God exists, thus the universe is fine-tuned
Inspired & Blessed

God exists, thus the universe is fine-tuned

Feb 28, 2024, 7:27 AM
Bob Acebedo

Bob Acebedo


Which is the more plausible argument: A fine-tuned universe exists, therefore God exists? Or, God exists, therefore there is a fine-tuned universe?

Before settling such query, let’s first define what a fine-tuned universe is.

In broad terms, it refers to the scientific reality that the physical constants of our universe and the conditions of the early universe are exquisitely fine-tuned for life. In other words, as we human beings sit roughly midway between the infinitesimally small atoms and the immensely large galaxies, our universe is so perfectly structured for us to exist – with the fundamental constants set to just the right values. 

But, does a fine-tuned universe point out to God? There are two camps for an answer.

On one side are the naysayers who contend that God is out of the picture in our fine-tuned universe, and adduce explanations other than God’s existence: 1) it is simply a lucky accident of nature; 2) because of humans, not God, or the “anthropic principle;” 3) because of multiple universes or “multiverse.”

On the other side are those who argue that a fine-tuned universe indicates or leads to the existence of God because fine-tuning the universe in order to make life possible “requires a fine-tuner.”

Let’s first try to describe the first camp – the naysayers.

First, is the “matter of luck” argument.
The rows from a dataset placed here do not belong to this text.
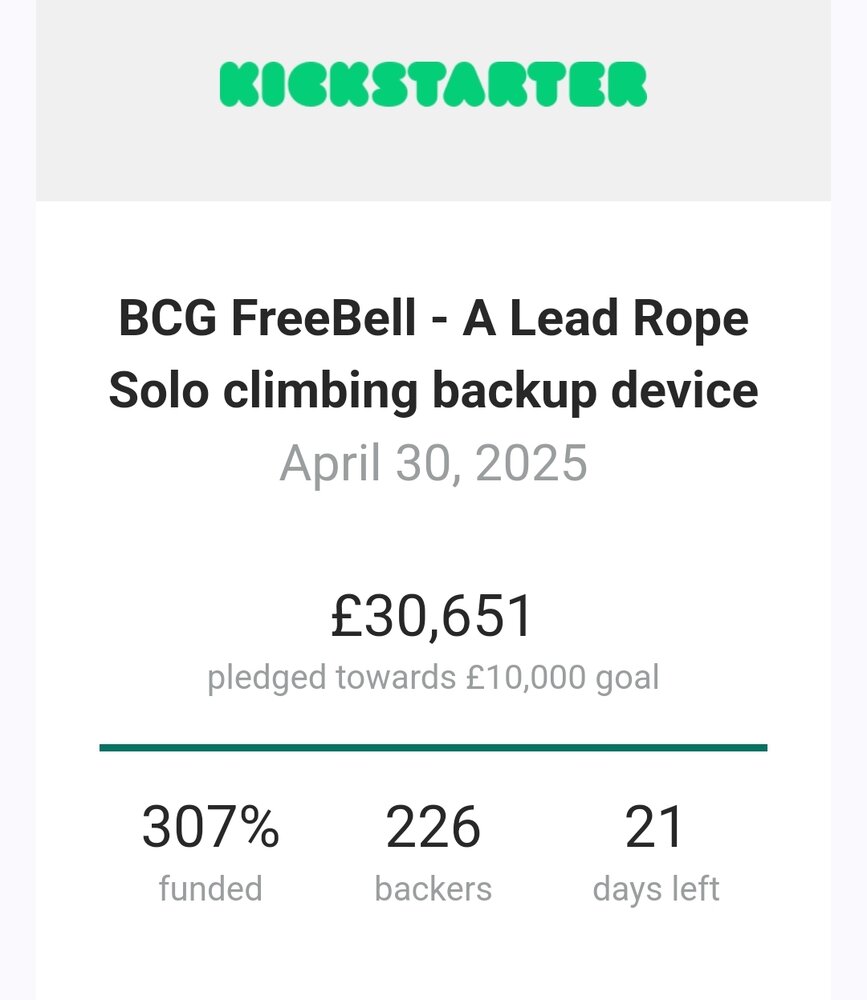Viewport: 867px width, 1000px height.
Task: Click the £10,000 goal amount text
Action: click(x=526, y=678)
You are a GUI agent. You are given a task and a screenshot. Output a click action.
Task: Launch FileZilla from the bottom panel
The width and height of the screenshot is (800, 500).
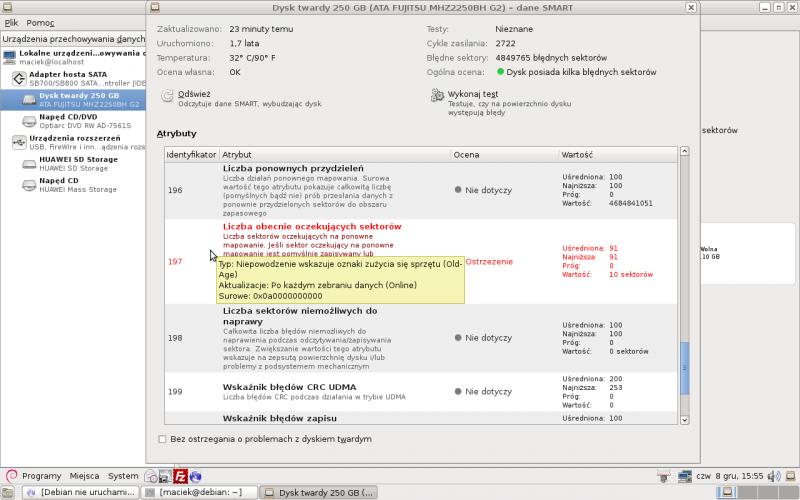(x=181, y=476)
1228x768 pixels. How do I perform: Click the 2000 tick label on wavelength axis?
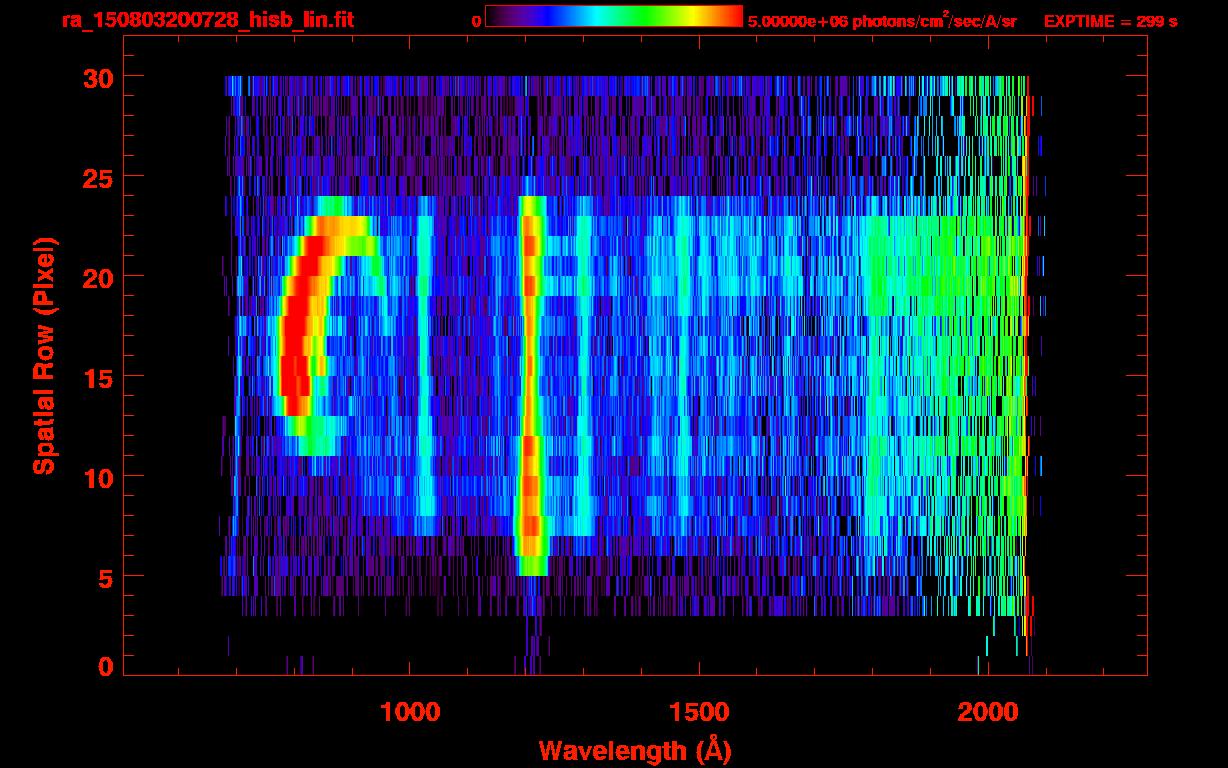click(x=987, y=712)
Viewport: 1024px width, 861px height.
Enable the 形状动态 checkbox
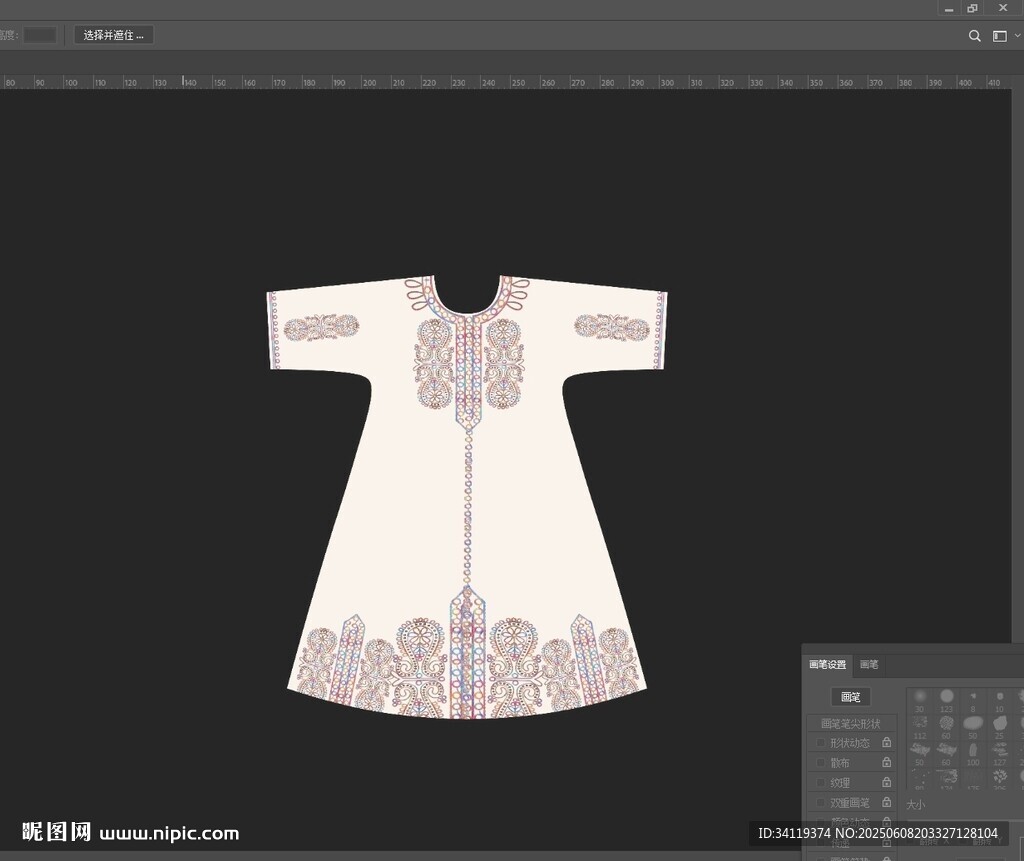(821, 743)
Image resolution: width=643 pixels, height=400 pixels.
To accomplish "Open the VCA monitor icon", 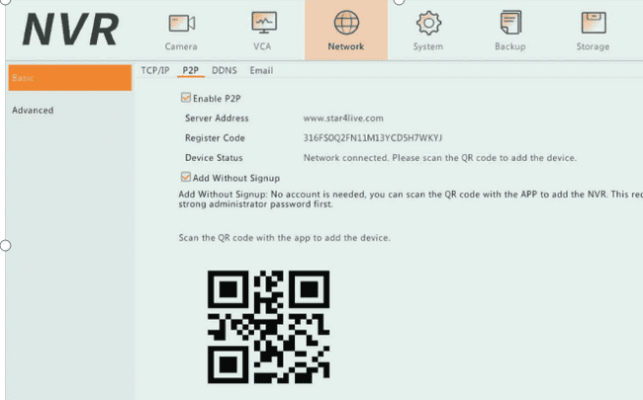I will 263,22.
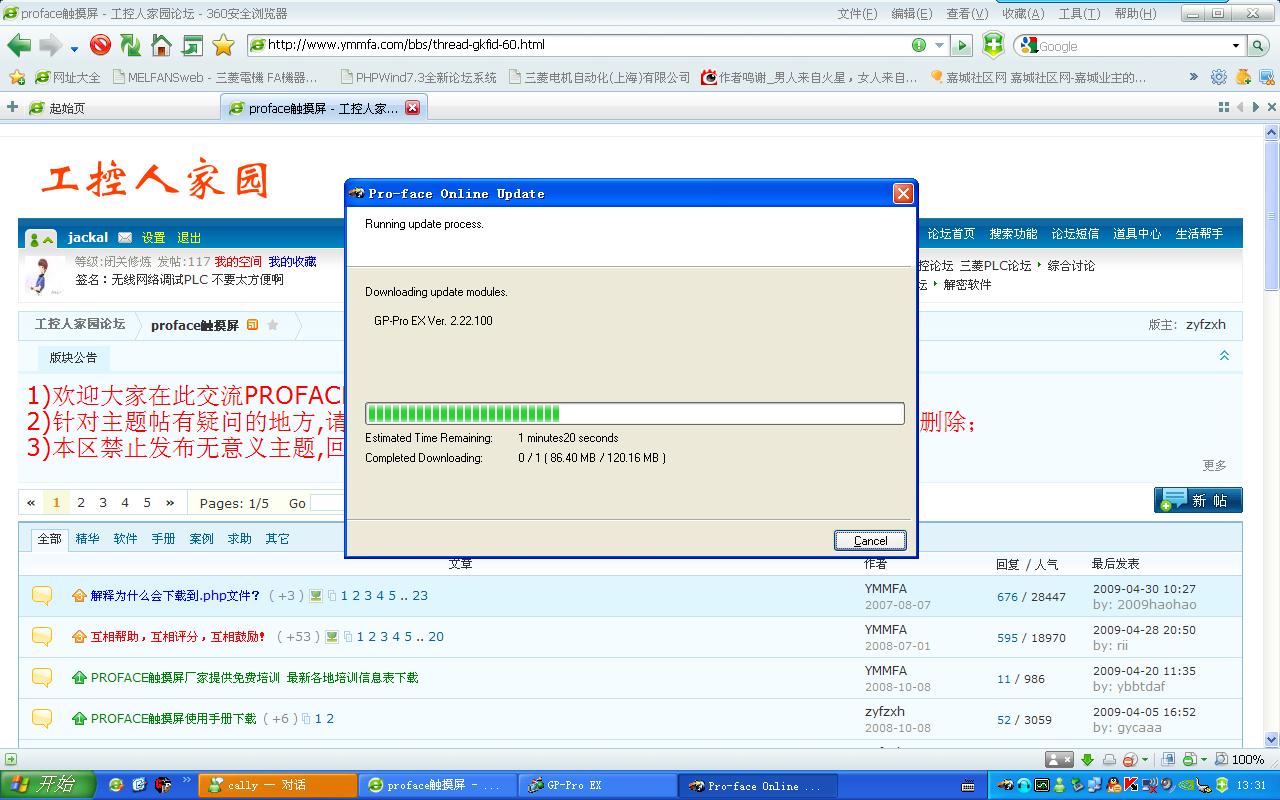Click the red stop loading icon
This screenshot has height=800, width=1280.
(x=100, y=45)
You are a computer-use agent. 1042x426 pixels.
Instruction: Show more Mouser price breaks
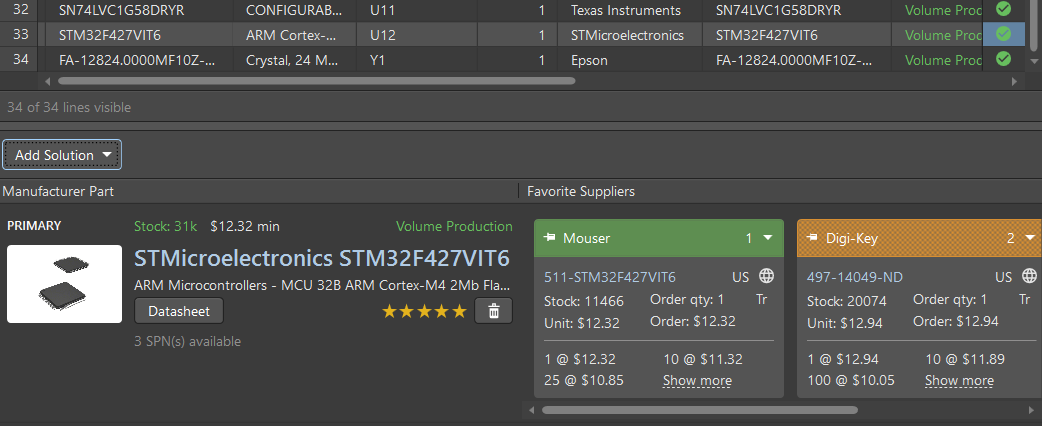click(697, 380)
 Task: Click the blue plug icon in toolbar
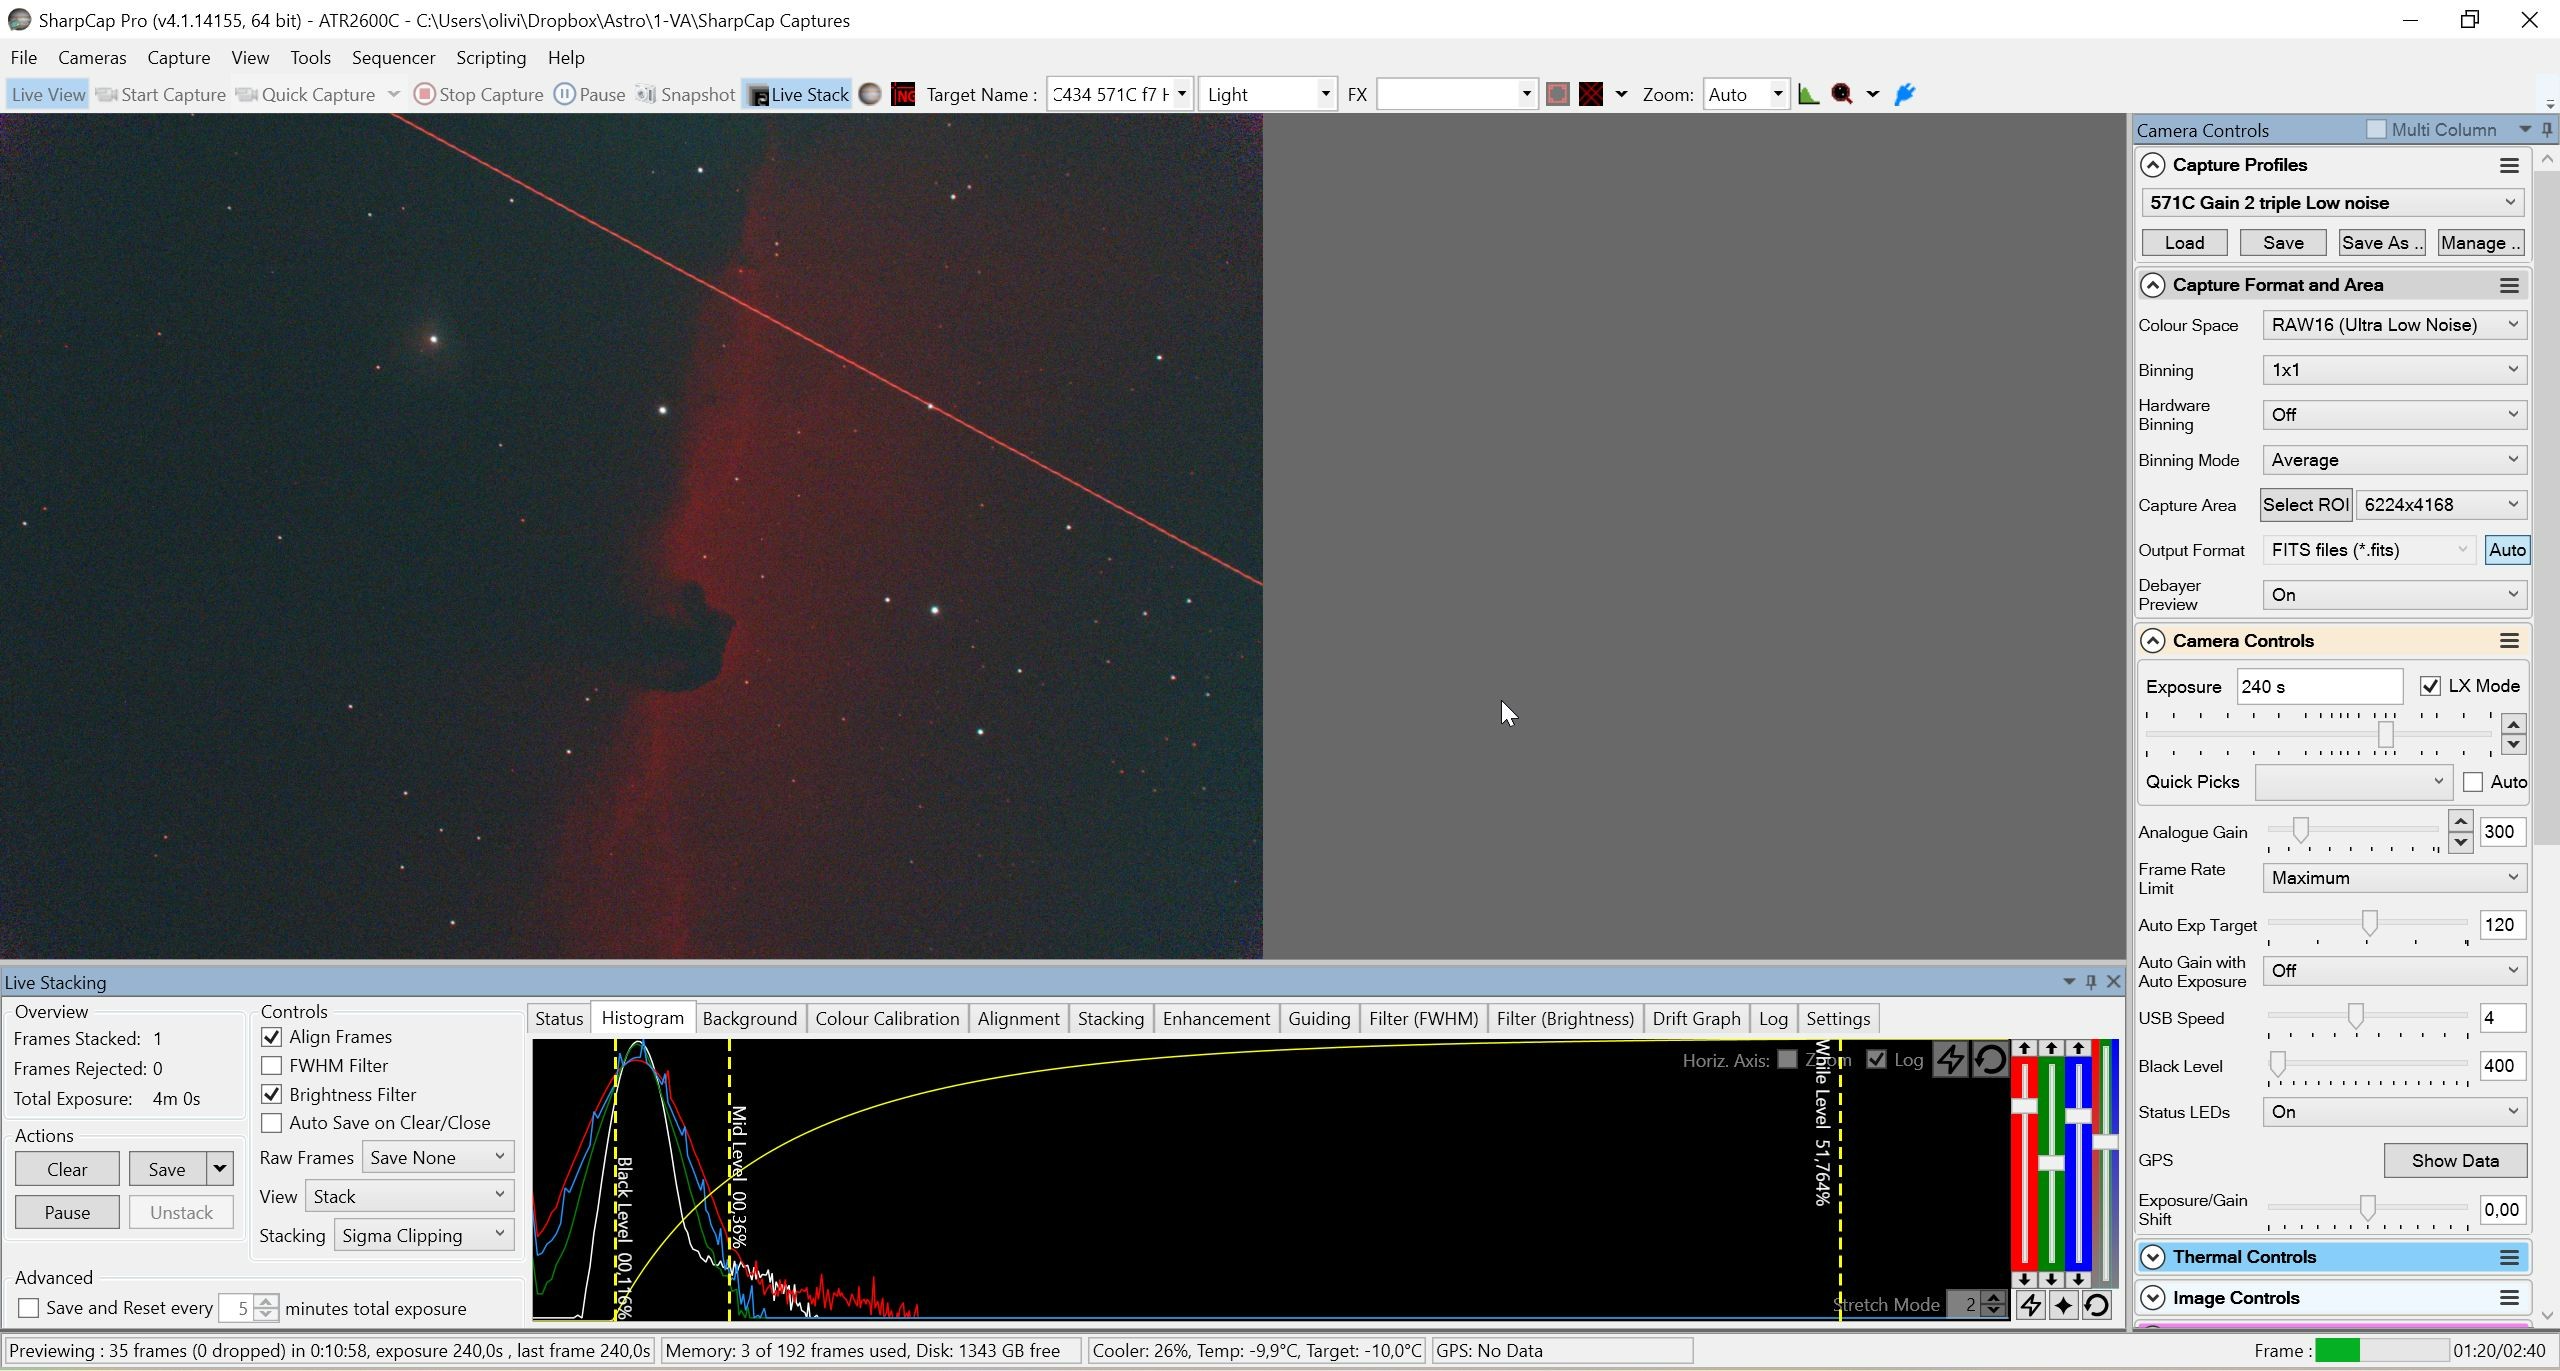point(1905,95)
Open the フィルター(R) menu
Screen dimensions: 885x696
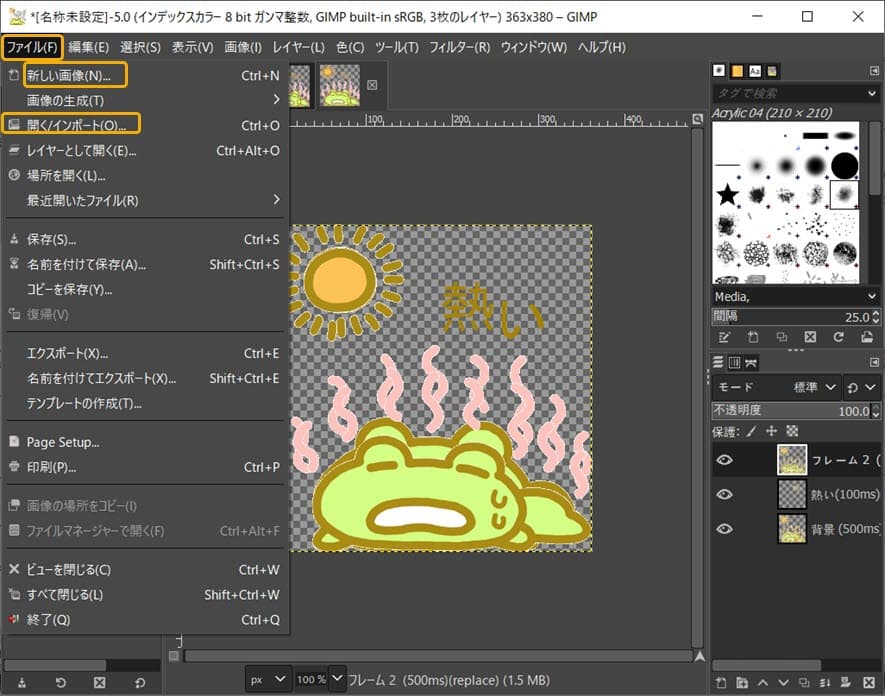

Some agnostics and atheists aver that fine-tuning is simply a lucky accident, or some kind of a nonchalant shrugging of shoulders: “It is what it is” and without any further implications.

Second, is the so-called “anthropic principle” objection. This argument states that “because humans exist, the laws of nature must be the ones compatible with life; otherwise, we simply wouldn’t be here to notice that fact.”

Third, is the existence of multiple universes or “multiverse” argument. In a multiverse model, there are many other universes in addition to our own. Each of these universes has different properties and different values of the basic constants of physics, such that some of these universes would have gravity set just right to form stars, but many universes would not. Only a few universes would be suitable for life, such as ours, because we couldn’t survive in the others. If the number of these universes is extremely large, IT WOULDN’T BE SURPRISING that one of them would happen to provide the specific conditions for life.

Multiverse advocate and cosmologist Lee Smolin suggests that “the existence of stars is the key to the problem of why the cosmos is hospitable to life” and argues that “the fact that we observe a universe that is fine-tuned can be explained in a perfectly natural way if there exists a vast multitude of universes.”

But, among the naysayers, I find American particle physicist and religious skeptic Victor Stenger’s position plausibly hard-hitting and which makes an aggressive case for atheism. 

Stenger opposes the fine-tuning argument (FTA) as proof of the existence of God due to three basic points: 1) because it only applies to one form of life, which is Earth; 2) the Earth itself is not perfectly fine-tuned as there are aberrations of nature, and; 3) the “God of the gaps” never lasts or is not tenable.

Stenger explains: “If God made the universe and God is perfect, why would he have to fine-tune it at all? If he wanted this life to be an important ingredient, especially humans, then why wouldn’t he have humans being able to live in any place, on every planet, or in space? He could have done that.”

That the Earth is not really fine-tuned, Stenger thus points out: “Our planet is not great when you think about it. We can live only on a third of the area of our planet. The sunlight, including its ultra violet rays, cause cancer. And there are disasters all the time that kill millions of people. So, if God really created the universe for us, he didn’t do a very good job.”

Thus, Stenger further contends that because we can’t explain a not so fine-tuned universe, we resort to the “God of the gaps” conclusion. “The God of the gaps is the argument that if you can’t explain something in science, then you need God to explain it. And the fine-tuning argument is a similar one,” Stenger said. 

Now for the other side of the camp – “a fine-tuned universe exists because of God.” 

In ordinary parlance, the argument may go something like this: Our universe – that is, a world with life, humans, intelligence, beauty, morality, etc. – couldn’t have come about by accident; it must be due to some intelligent, supreme powerful Being, which is God.

I’d like to mention two leading proponents of this position --- one is Robin Collins, distinguished philosopher trained in physics; the other is Ernan McMullin, philosopher and physicist from Ireland.

Robin Collins first argues that God’s existence can be gleaned from the three categories of fine-tuning in the universe: “There are three different sorts of fine-tuning. First, there is fine-tuning of the laws of nature, which have to be just right for life to occur. Example of this is, if we didn’t have gravity, then matter would not clump together to form planets and stars. Second, is the fine-tuning of the constants of physics. These cosmological constants are precisely adjusted in their parameters for them to naturally occur. The third category is that the initial conditions of the universe have to be just right in order for life to occur. The biggest one of these initial conditions is the very low entropy state of the universe. If it wasn’t for that, we wouldn’t have usable energy.”